20 December 2011

"Nancy's in a five-star hotel; Robbie's in a golf and country club; and Russell's camping..."


Bit irked about the Strictly Come Dancing final, to be honest. Jason Donovan, though the obvious outsider of the three prior to the curtain going up, didn't deserve to be ousted by the public after the first two dances. The judges' scores, though only a guide, proved that.

But all in all it was a tremendous watch and Harry Judd was, on a technical and clinical level, a worthy winner. I enjoyed the way he skilfully avoided Sir Bruce Forsyth's observation that he now had a career as a dancer ahead of him if he wanted it. If you're the drummer in a pop band of heart-throbs still having hits, you're not going to give that up for eight hours a day of jiving and foxtrotting. Not yet, anyway.

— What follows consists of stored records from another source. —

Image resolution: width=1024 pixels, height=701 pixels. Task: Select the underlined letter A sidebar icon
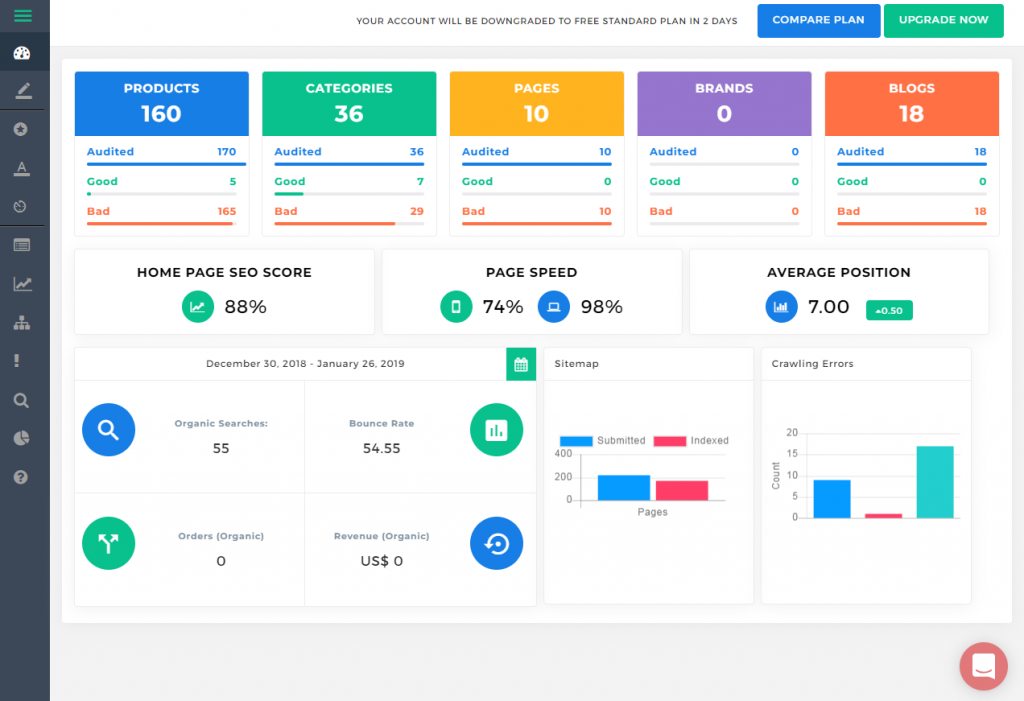22,167
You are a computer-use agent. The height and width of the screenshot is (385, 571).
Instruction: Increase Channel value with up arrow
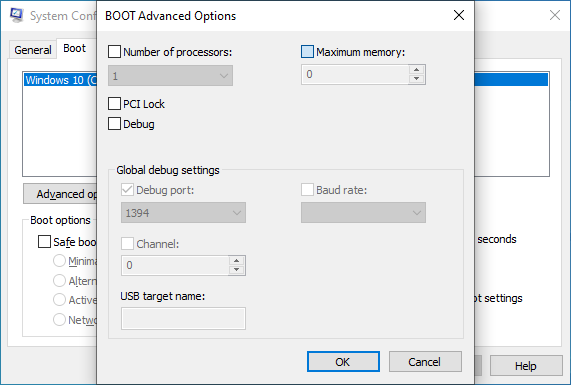tap(236, 260)
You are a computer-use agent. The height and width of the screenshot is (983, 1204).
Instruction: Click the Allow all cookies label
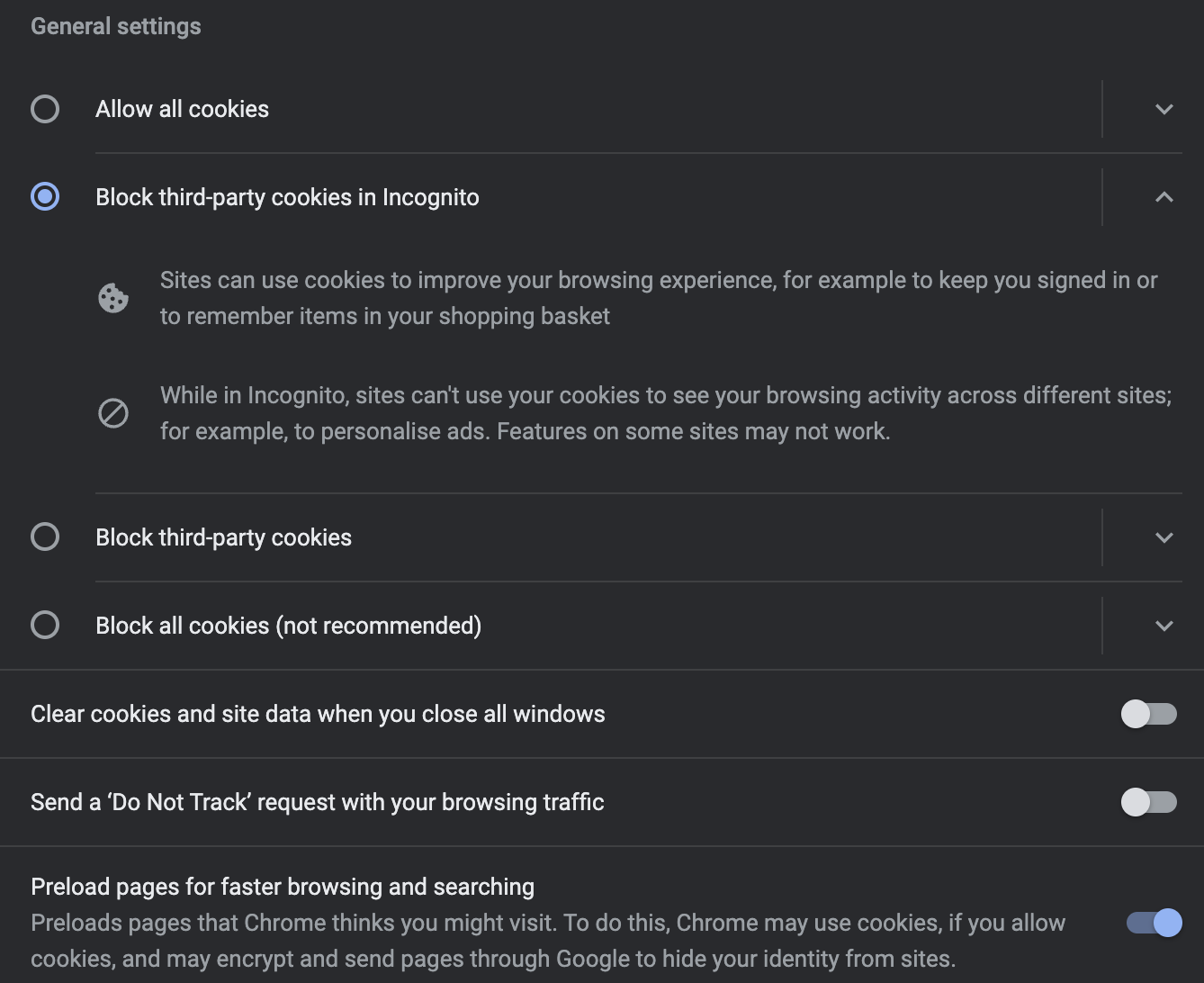click(x=183, y=109)
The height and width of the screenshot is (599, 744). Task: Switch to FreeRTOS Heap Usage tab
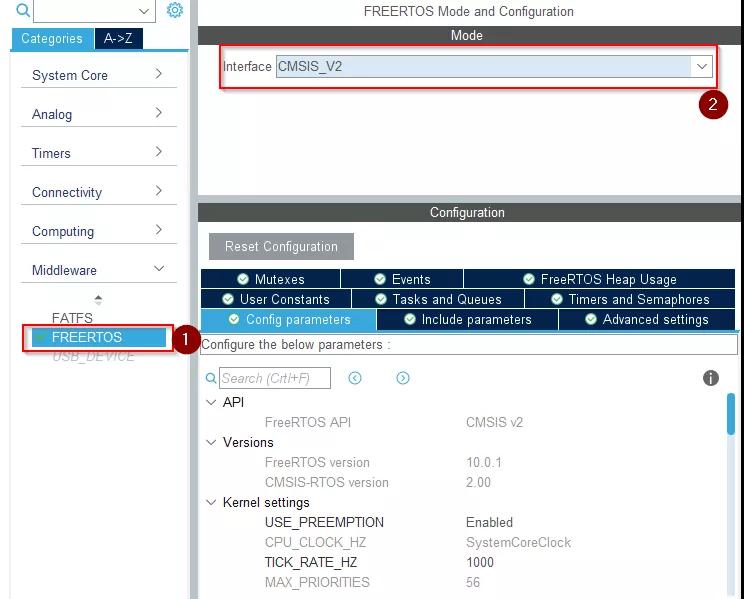pos(599,279)
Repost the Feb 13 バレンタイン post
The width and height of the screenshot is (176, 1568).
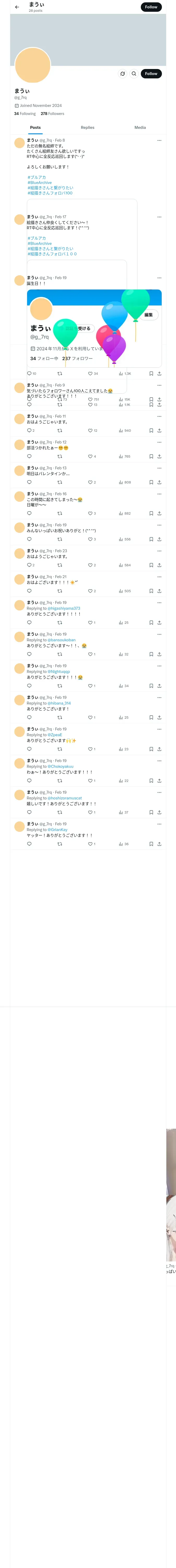coord(59,482)
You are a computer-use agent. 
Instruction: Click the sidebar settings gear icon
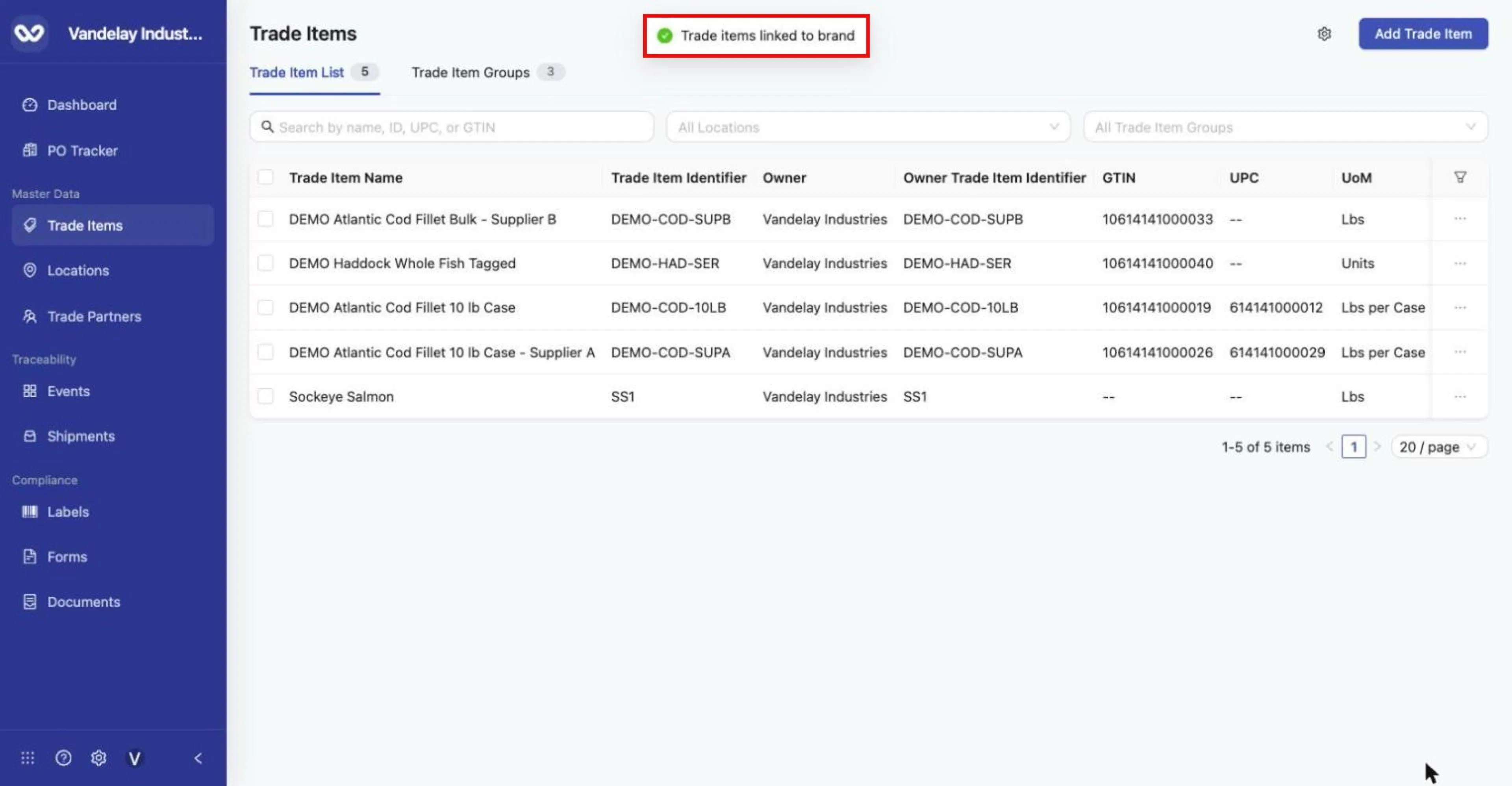point(98,758)
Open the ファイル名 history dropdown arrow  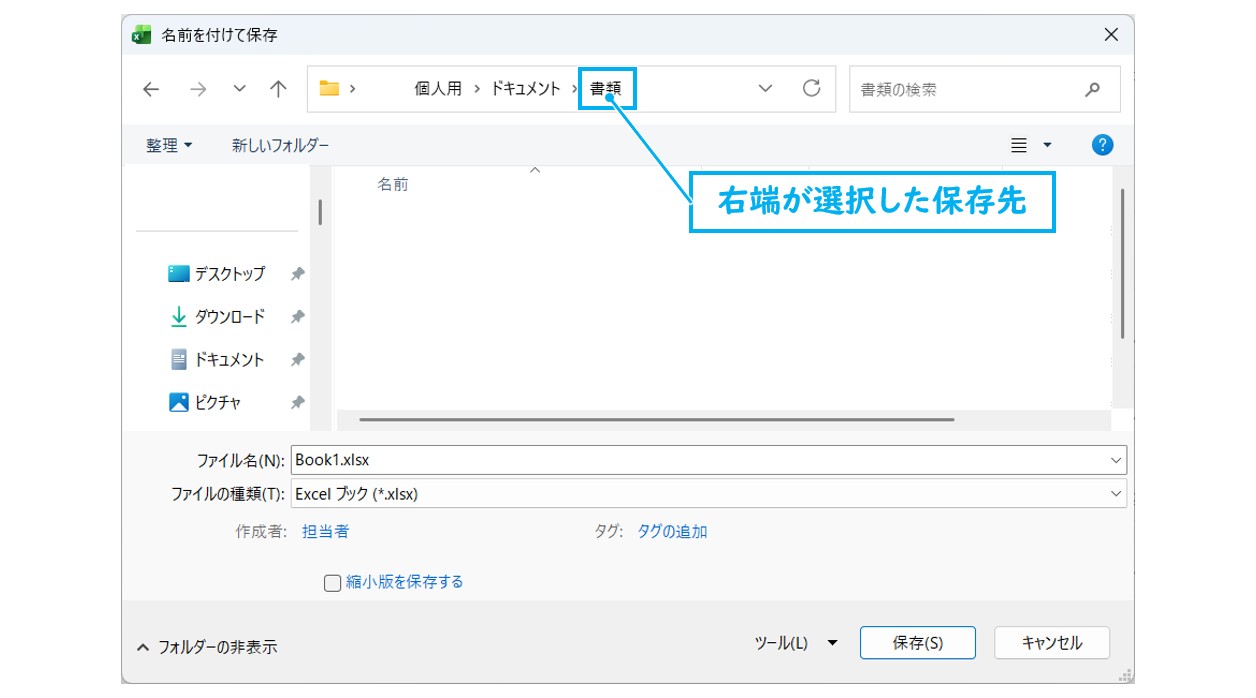pos(1116,460)
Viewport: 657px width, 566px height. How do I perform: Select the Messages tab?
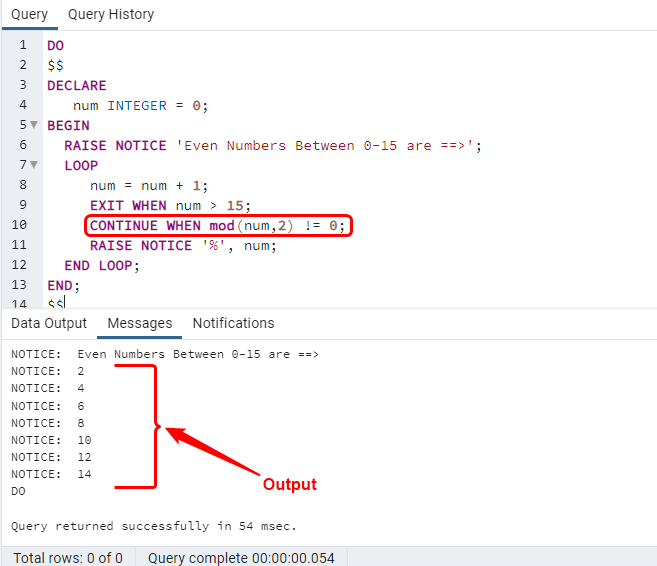pos(140,323)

I liked Chelsee Heeley's partner, Pasha Kovalev, the only male pro dancer on the show without any evidence of ego or showbiz-seeking. The singing and musicianship was, as always, tremendous. Bruno Tonioli and Craig Revel Horwood remain the worthiest of the four judges. Zoe Ball was superb on It Takes Two. Contestants who came across well included Russell Grant, Anita Dobson, Robbie Savage and even Audley Harrison.

But there are gripes. Sir Bruce continued to cock up the autocue and Tess Daly is actually starting to grate now. She can do live telly but she isn't a reactive person to the often chaotic stuff around her; indeed, Alex Jones showed when removed from the constraints of autocue just how much sparkle and charisma she actually has. When you look at the combination of Sir Bruce and Tess, it's opposites working together - the old man can't read properly but can still show and improvise; the youthful sidekick can read properly but has no real awareness of what to do when the script has to be thrown away.

Len Goodman, meanwhile, has become a miserable, curmudgeonly, picky, lazy, soundbitten old get.